Apple options back dating usan sex chat lines
You see, if you backdate stock options to a date when the price of the stock was lower, then the options are "in-the-money" when granted.
That means the company incurs an expense equal to the difference in the share price between the two dates.
The roots of the scandal date back to 1972, when an accounting rule was put in place permitting companies to avoid recording executive compensation as an expense on their income statements so long as the income was in the form of stock options that were granted at a rate equal to the market price on the day of the grant, often referred to as an at-the-money grant.
This enabled companies to issue enormous compensation packages to senior executives without notifying shareholders.
After all, stock option backdating is all the rage these days.
You'd think they'd be up to their eyeballs in rope.
The process became so prevalent that some investigators believe 10% of the stock grants made nationwide were issued under these false pretenses.
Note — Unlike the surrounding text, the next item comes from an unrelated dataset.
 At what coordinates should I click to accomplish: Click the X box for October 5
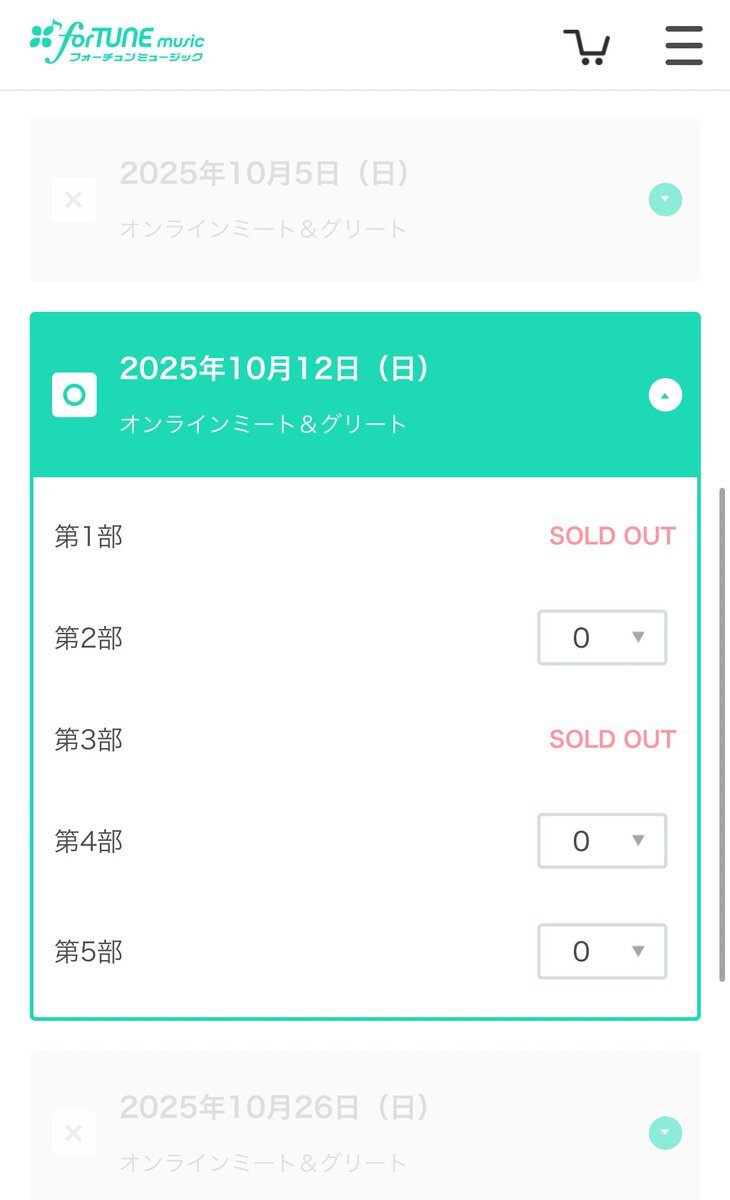74,199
The study, published in 1997, identified a strange pattern of extremely profitable option grants, seemingly perfectly timed to coincide with dates on which the shares were trading at a low.I count no fewer than 38 top executives at 19 high-tech companies that have bit the dust over this stuff.We're talking top executives at big-name companies like Apple, Altera, Broadcom, Brocade, Cirrus Logic, Comverse, KLA-Tencor, Maxim, Mc Afee, Rambus, Sanmina-SCI, Take Two, Trident, Verisign, and Vitesse. That's serious fallout considering that options backdating is legit as long as the company reports it and accounts for it accurately.If you cover it up and fail to report that expense, the way Apple's folks allegedly did, well, that amounts to accounting fraud.While a few of those 38 terminations may turn out to be the result of such activity, it's likely that the vast majority fell on their swords to avoid sullying the good names of their companies.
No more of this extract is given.